The following few seasons were spent with Augustin Daly's company and as a stock player at the Broadway Theatre on Broadway and 30th Street before touring the West with Daly's company and finding success in California. In the mid-1880s she embarked on a tour of Australia and possibly New Zealand for a seasons or two. Upon her return she gained popularity appearing in big cities and small as Beatrice in La Belle Russe an adaptation of a story by May Agnes Fleming, Martha Moulton in Forget-Me-Not by Herman Merivale, the Countess Clothilde in Clothilde, an adaption of a play by Victorien Sardou, the Countess Zieka in Diplomacy by Victorien Sardou
and as Muriel in The Sporting Duchess by Sir Augustus Harris, Cecil Raleigh and Henry Hamilton.

Jeffreys Lewis’ career began to wane in the late 1880s as she continued to play roles that audiences deemed inappropriate for someone approaching middle age.
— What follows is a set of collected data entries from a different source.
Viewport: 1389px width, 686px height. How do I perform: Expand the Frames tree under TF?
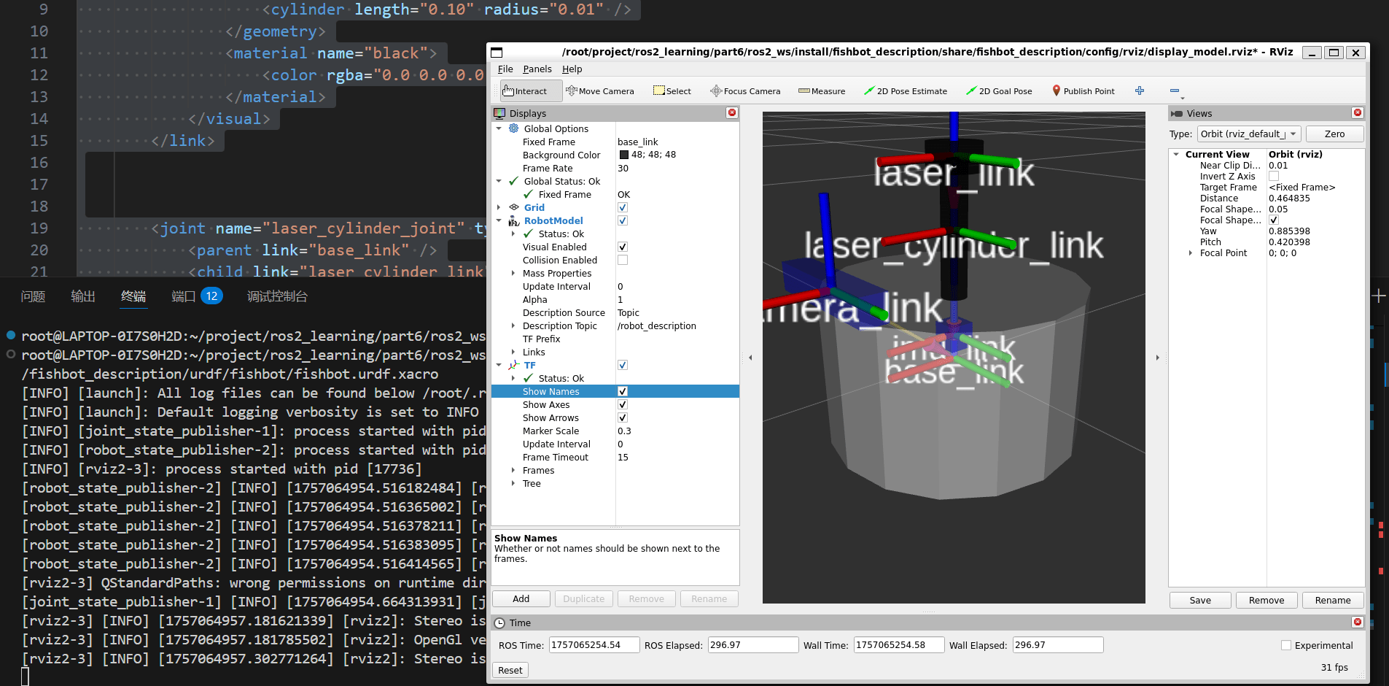pos(513,471)
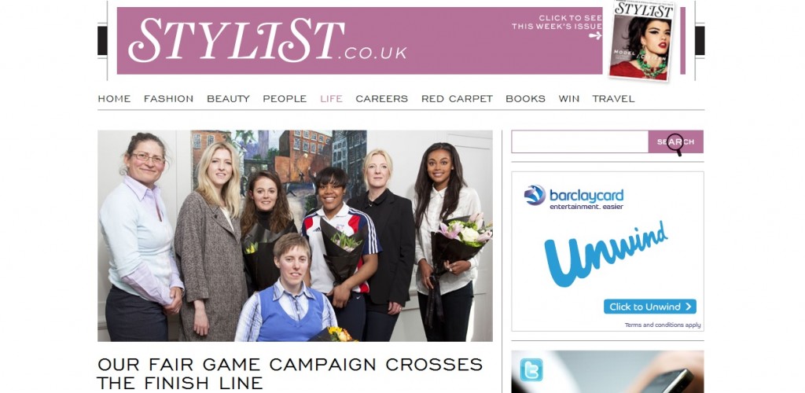The width and height of the screenshot is (805, 393).
Task: Open the Fashion section
Action: (x=168, y=98)
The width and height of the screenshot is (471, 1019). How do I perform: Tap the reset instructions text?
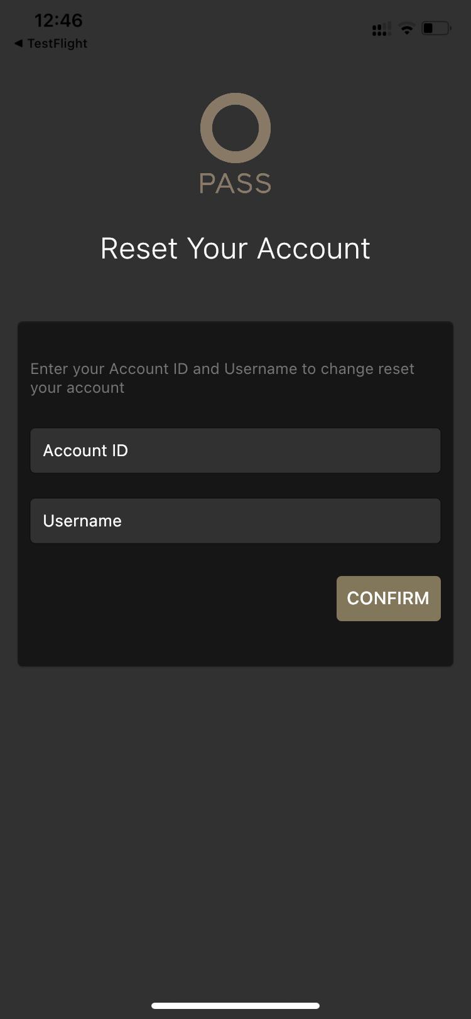(222, 378)
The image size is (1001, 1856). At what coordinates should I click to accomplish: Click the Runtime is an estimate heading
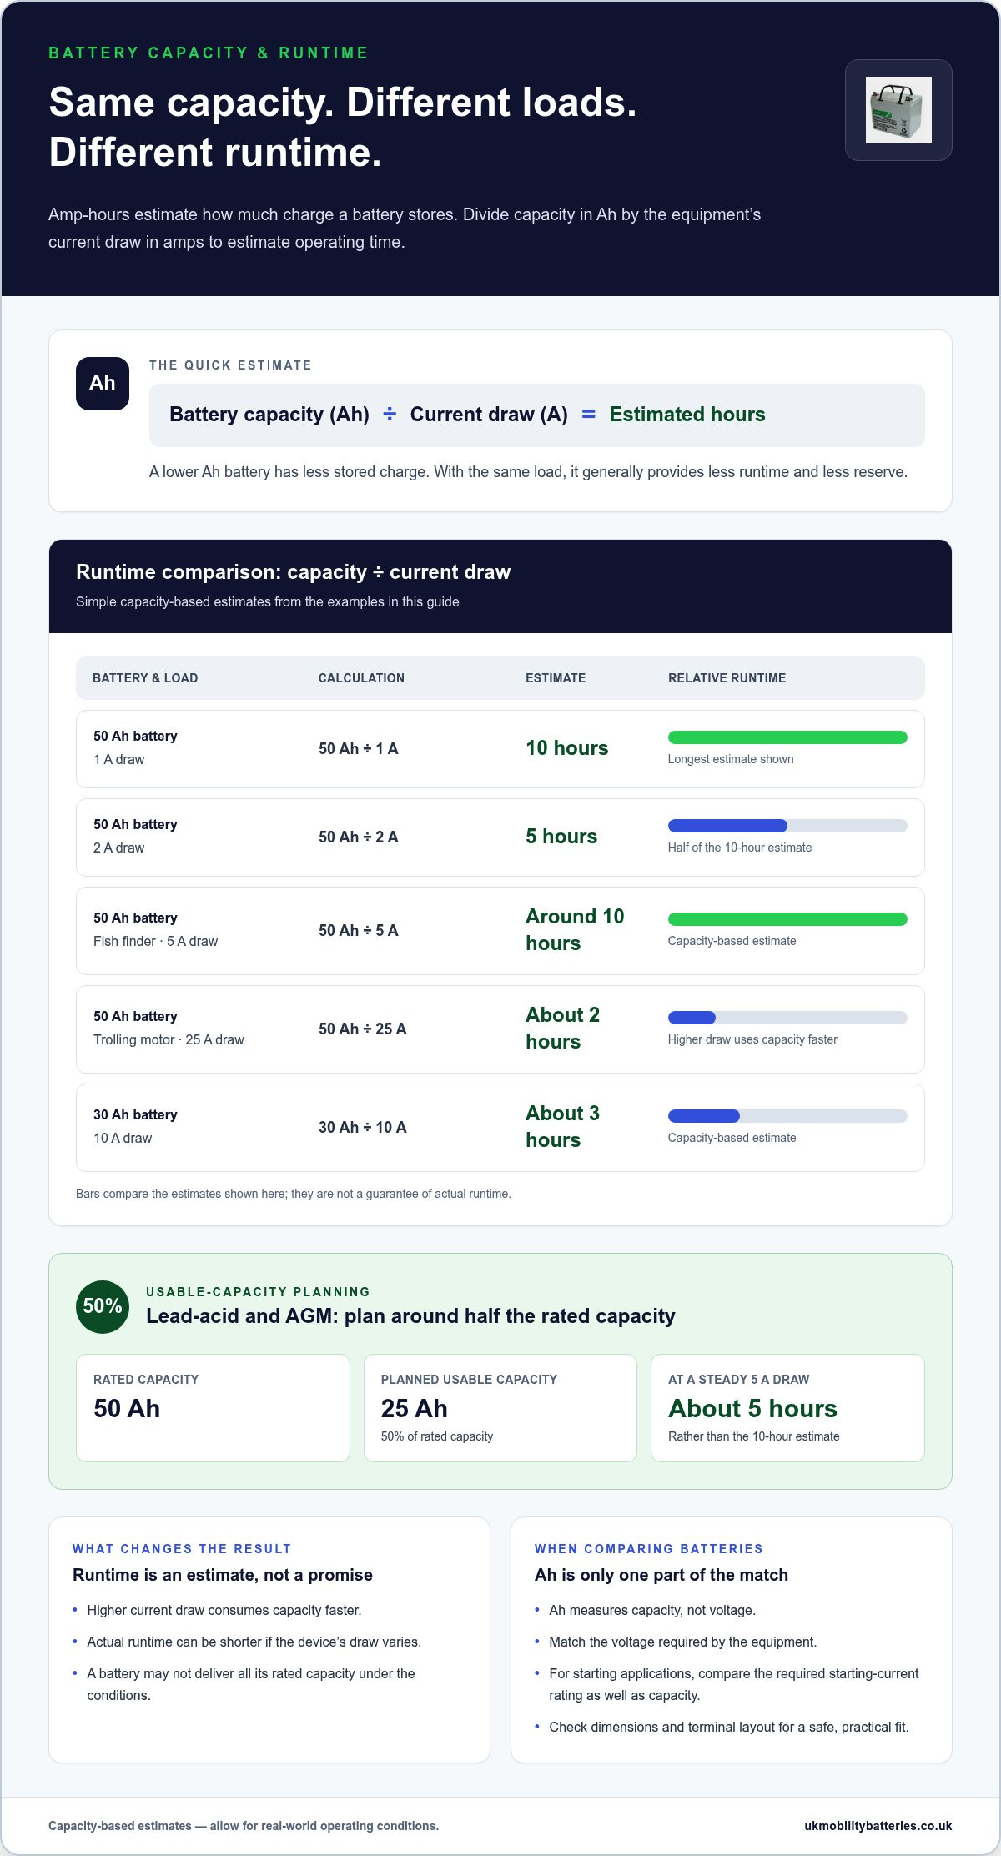[223, 1575]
Eventually, though, she adjusted and became a character actress playing supporting roles, a move that extended her career well into her later years.

==Marriage==

Jeffreys Lewis married actor John Adolf Maitland (aka A. J. Maitland) in San Francisco on 14 August 1878. This marriage ended in divorce nine years later amid charges of infidelity and cruelty. On 13 March 1887 she married actor Harry Mainhall in Oakland, California. Their son, Harry Mainhall Jr., who inherited his mother's cleft chin, would go on to be a Hollywood actor and writer active in the early years of the silent era. Harry Mainhall Sr. died in Los Angeles on 7 November 1902 after battling tuberculosis.

==Death==

Mary Jeffreys Lewis died on 28 April 1926 in New York City. Her last appearance on stage was in October of the previous year playing Mrs. Schenck in Crane Wilbur's play Easy Terms at New York's National Theater. She was survived by her son, who would follow her in death five years later. Jeffreys Lewis was interred at the Kensico Cemetery in Valhalla, New York.